2. Pre-exporting data to a Javascript file
Pre-exporting: Rather than applying the exporting stylesheet in the browser, perform the transformation offline first, to a javascript file, then use that file in the website.
This method has massive performance improvements and uses XSLT as an offline tool to generate Javascript — but it could be useful in situations where the data is not going to change and can simply be ‘called up’ when needed.
This is also an approach that may suit a tool to export information based on a selection or predicate and where there is no need to generate the data again.
Here is an example, again we will extract <names> and instead of putting them into the webage itself
Pre-export — making the Javascript
js-export.xsl
We make a simple XSLT stylesheet such as the below, which prevents the output of elements within element <TEI.2>, outputs text and gets the value of all <name type=”pers”> elements with a trailing comma added.
<?xml version="1.0" encoding="UTF-8"?>
<xsl:stylesheet version="1.0" xmlns="http://www.tei-c.org/ns/1.0" xmlns:xsl="http://www.w3.org/1999/XSL/Transform">
<xsl:output method="text" encoding="UTF-8" indent="yes"/>
<xsl:template match="TEI.2"/>
<xsl:template match="/">
<xsl:call-template name="persons"/>
</xsl:template>
<xsl:template name="persons">
<xsl:text>const persons = [</xsl:text>
<xsl:for-each select="//p//name[@type='pers']">"<xsl:value-of select="."/>",</xsl:for-each>
<xsl:text>];</xsl:text>
</xsl:template>
</xsl:stylesheet>
We could call this XSLT not from the webpage but rather apply the transformation via a web server by adding the old-fashioned <?xml-stylesheet at the top of the XML document.
<?xml version="1.0" encoding="UTF-8"?>
<?xml-stylesheet type="text/xsl" href="js-export.xsl"?>
...
Applying the transformation (I did this within the browser via local webserver) provides the following text as output.
const persons = ["Herodotus","Io","Inachus","Io","Io","Europa","Medea","Io","Alexandrus","Priam","Helen",
This isn’t yet Javascript, it’s text — so now copy and paste this text into a new document and name it js-export.js.
Using on the Webpage
Assuming we have saved the js-export.js file in a sensible place, we have to do very little to use the Javascript array in our webpage, we can simply load the .js file in a conventional way using the <script> element.
...
<script type="text/javascript" src="data/js-export.js"></script>
<script type="text/javascript">
(function(){
window.addEventListener("load", () => {console.log(persons)}, false);
})();
</script>
...
What can we do next?
Making a simple list like this helps us to think of other ways at looking at a text.
- The list of names is not a list of unique names — many persons are included multiple times.
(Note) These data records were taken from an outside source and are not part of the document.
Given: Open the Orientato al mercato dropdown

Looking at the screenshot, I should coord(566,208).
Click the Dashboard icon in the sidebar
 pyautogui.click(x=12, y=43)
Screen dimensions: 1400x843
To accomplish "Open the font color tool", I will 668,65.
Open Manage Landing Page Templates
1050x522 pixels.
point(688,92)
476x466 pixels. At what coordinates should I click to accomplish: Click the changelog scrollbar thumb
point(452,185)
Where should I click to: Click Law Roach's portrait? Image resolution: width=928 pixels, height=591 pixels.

We might want to use Javascript Array methods to refine this array to unique values or use Javascript Symbols.
- There are lots of other names — names of places, ethnic groups — we might want to have a whole set of arrays for all these different types of names.
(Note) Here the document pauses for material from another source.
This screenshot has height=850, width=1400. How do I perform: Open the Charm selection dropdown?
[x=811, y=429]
- We could look at understanding if there is a connection between named persons, given that some names may appear together in the text multiple times.
- We could use this list of names to populate a HTML search or select box, to explore the text in a non-linear fashion by selecting a name.
- We could use this list of names with XPath to extract all the paragraph text around each name and show to the user the context which surrounds the mention of each person in the book.
- We might want to make an associative array to record names with the number of times the names appear — doing this ‘on the fly’ for each user of a website could be very inefficient — preparing a array off-line would be far more performant.
- We might want to make Javascript Objects rather than Arrays — it would be possible to have an Object for each Book, with Arrays for all the different types of names encountered in each Book.
I hope you have found this article interesting and shows the workarounds that could be used when working with XSLT and Javascript.